▶ **Quoted passage**

Stephanie Yee (Equity Research VP)

Okay. Appreciate it. Thank you.

Operator (participant)

The next question comes from George Tong from Goldman Sachs. Please go ahead.

George Tong (Business and Information Service Analyst)

Hi, thanks. Good morning.

Jenny Scanlon (President and CEO)

Good morning.

George Tong (Business and Information Service Analyst)

Hi. You talked about mega trends around energy transition, the electrification of everything, digitization, all driving demand in industrial. Since these trends are very much longstanding, should the industrial segment be able to sustain the double-digit growth that you've seen over the past seven quarters into the foreseeable future?

Ryan Robinson (EVP and CFO)

Yeah. Appreciate the question. Our revenue guidance is on a consolidated basis, but we do see opportunity in each of the segments. I would say the fundamental things that have been driving industrial, we don't see material changes in those tailwinds.

▶ **What to do**
**a)** In the earnings call transcript, for how many quarters does George Tong say the industrial segment has seen double-digit growth?
**b)** Extend the earnings call transcript, picking up after Ryan Robinson's last sentence.
The listing is separate from the earnings call transcript.

▶ **Source material**

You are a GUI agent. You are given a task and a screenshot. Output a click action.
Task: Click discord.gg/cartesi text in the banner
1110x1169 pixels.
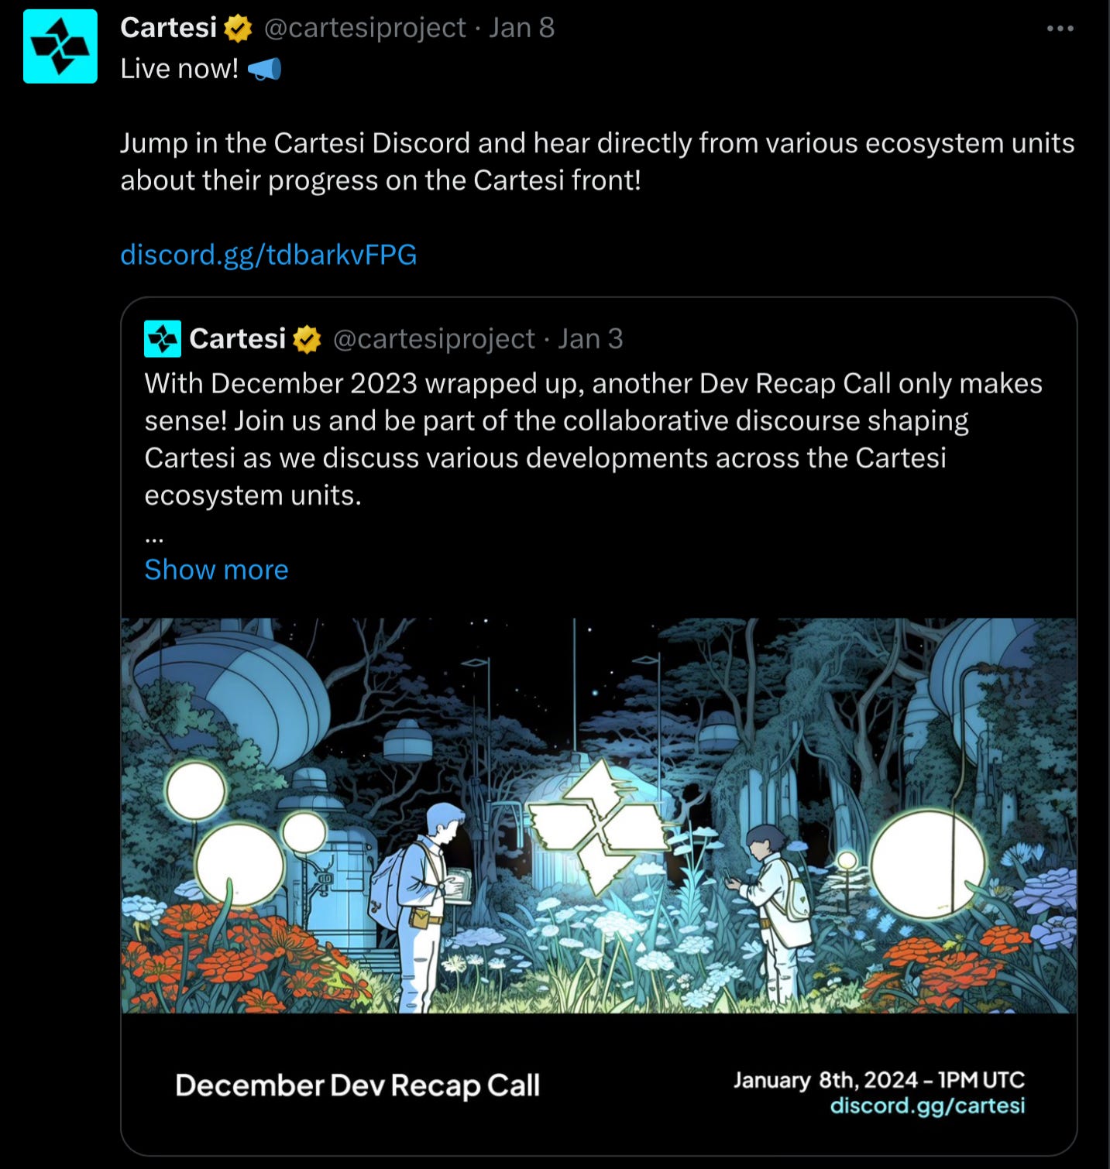pos(927,1106)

▶ **Task responses**
**a)** Seven quarters.

**b)**
We'll continue to invest against those opportunities. Our comparisons are getting steeper, and we want to set realistic expectations that we expect to achieve.

George Tong (Business and Information Service Analyst)

Understood. And then you touched on this a little bit earlier, but can you elaborate on how you expect higher tariffs to impact the business, either positively or negatively, across the business?

Jenny Scanlon (President and CEO)

Yes, George. Historically, tariffs have not had a material impact on our business. And as you know, our revenue is largely not dependent on volumes but dependent on the product innovation, new product development life cycles. Now, what we've seen, and we've seen this since 2017, 2018, when tariffs were first introduced on Chinese goods, appliances, and other items, what we've seen was that actually, in the early days, our revenue increased in 2018 and across 2019. And the majority of that was organic.

And where that comes from is, as a manufacturer, when you're facing tariffs, you're thinking about how do you balance out your costs and your situation. So you may start to shift your supply chain, change where you're manufacturing products. You may change out raw materials, and you're most likely value engineering your products to swap out components or just change the overall design. In many cases, each of those require retesting. So for us, regardless of tariffs, we follow our customers as they make the good business decisions that they make about their product cost, their manufacturing locations, their end market mix.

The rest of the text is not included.